Thursday, 1 November 2007

Suncorp Management Underestimate Shareholders

From the Sydney Morning Herald:

Suncorp admits it got it wrong

THE newly-expanded insurance and banking combine, Suncorp-Metway, yesterday survived an investor rebellion over its plans to hand performance-free shares worth up to $5.3 million to chief executive John Mulcahy but not before admitting it had handled the issue badly....

In all, the new contract could deliver Mr Mulcahy an extra $7.6 million over and above his old deal through to 2010....

As a non-binding vote, the board could not be forced to go back on its deal with Mr Mulcahy. But Mr Story accepted the blame for misreading the mood of investors and said their concerns would be reflected in any future reshaping of Suncorp's executive payments.

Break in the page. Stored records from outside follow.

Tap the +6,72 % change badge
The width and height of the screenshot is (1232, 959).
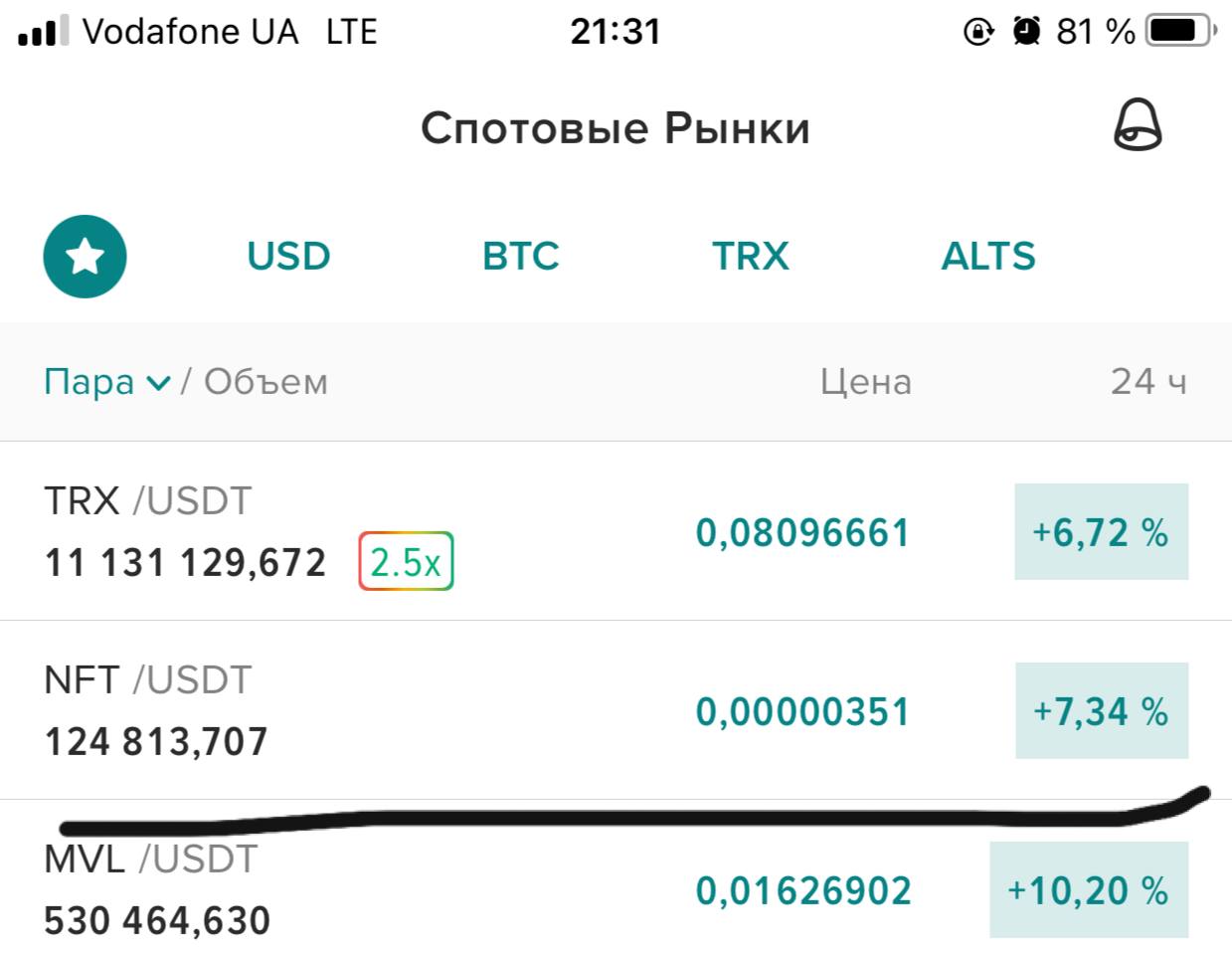pyautogui.click(x=1102, y=532)
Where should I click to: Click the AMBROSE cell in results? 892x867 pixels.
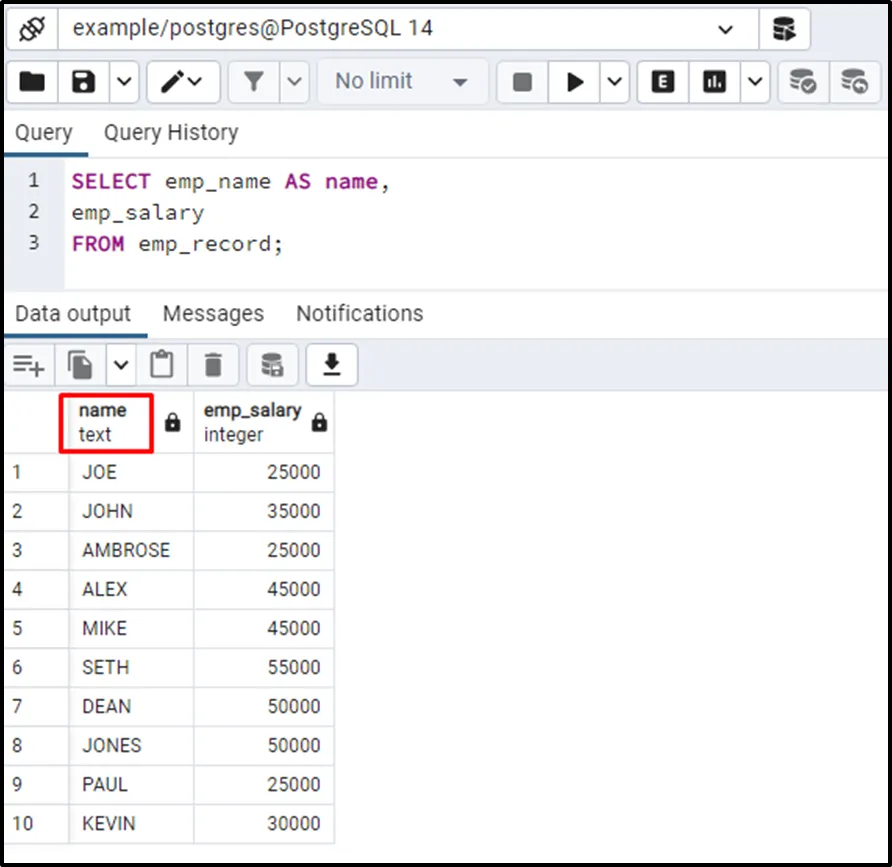pyautogui.click(x=126, y=550)
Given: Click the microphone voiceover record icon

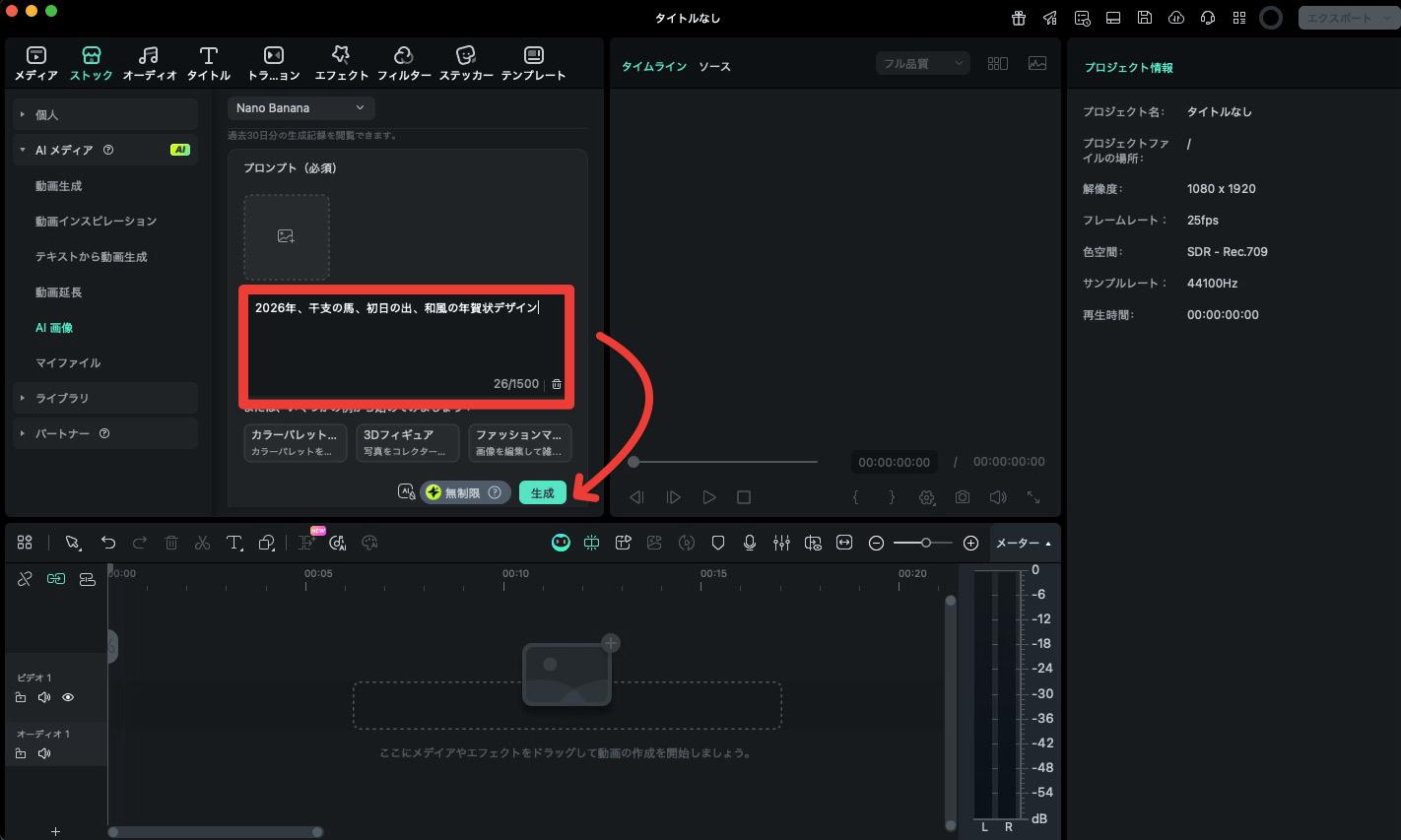Looking at the screenshot, I should [x=750, y=543].
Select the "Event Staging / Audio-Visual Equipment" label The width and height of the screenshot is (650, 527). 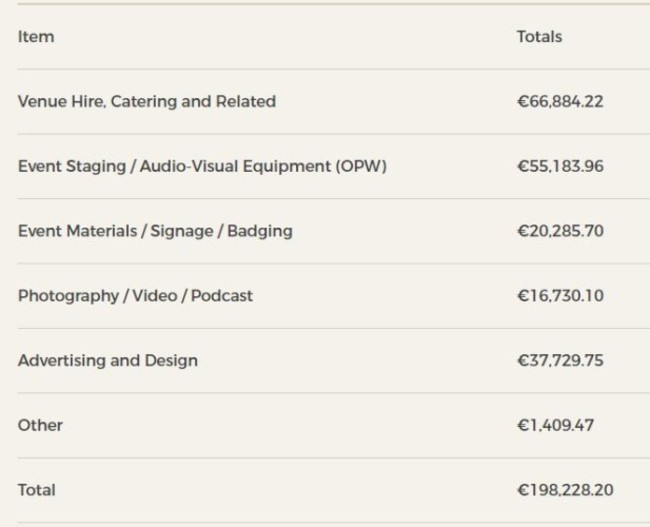172,166
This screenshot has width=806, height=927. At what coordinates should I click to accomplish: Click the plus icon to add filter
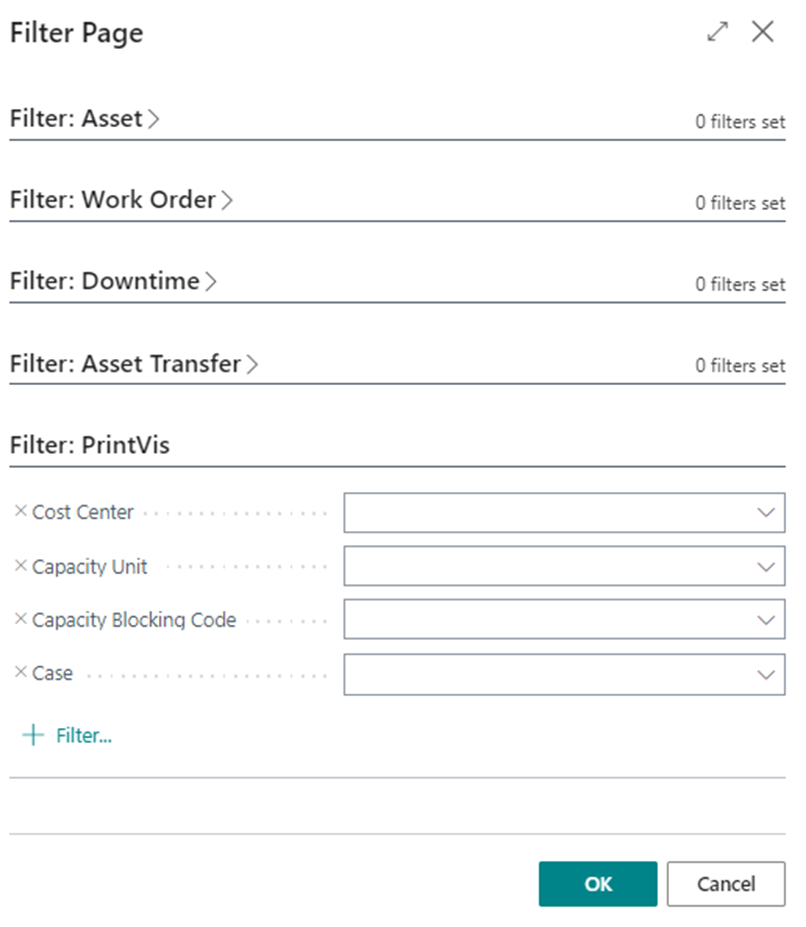pyautogui.click(x=33, y=736)
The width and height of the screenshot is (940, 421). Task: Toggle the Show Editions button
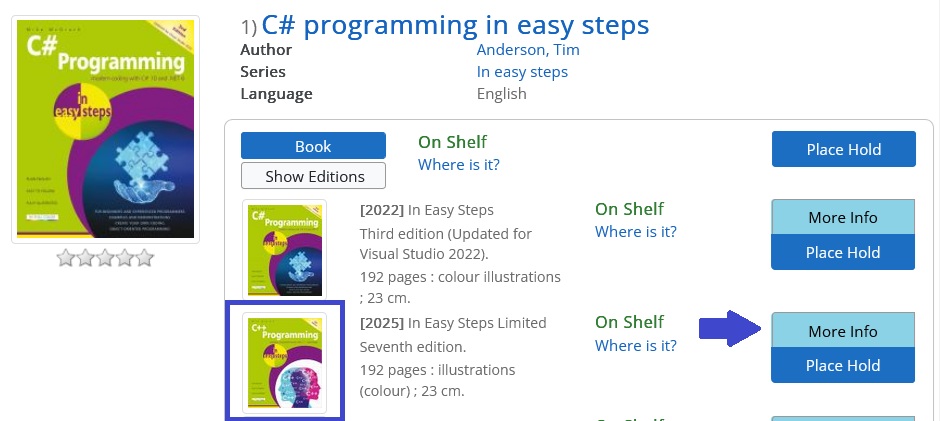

"We accept that these matters were not handled well by us in that the same objectives could have been achieved by the utilisation of a different structure without impact on the principle," he told shareholders....

The remuneration report also outlined "sweetheart" arrangements for another 37 senior executives worth a total of $9 million between them if they stay in place until next October.
I must admit to being pleasantly surprised by these events. Institutional shareholder's usually act as a rubber stamp on management remuneration packages. It's nice to see shareholders actually raising objections to being fleeced by the people who are supposed to run the company for their (the shareholders) benefit.

The last thing Australia needs is a corporate culture like Wall Street where a CEO who loses $8.4 billion in a single quarter can walk away with $160 million in severance pay. Hopefully the Suncorp (SUN) saga will send a message to other companies that shareholders won't put up with the brazen theft of their wealth. Unfortunately incidents like the one at Suncorp are still the exception rather than the rule.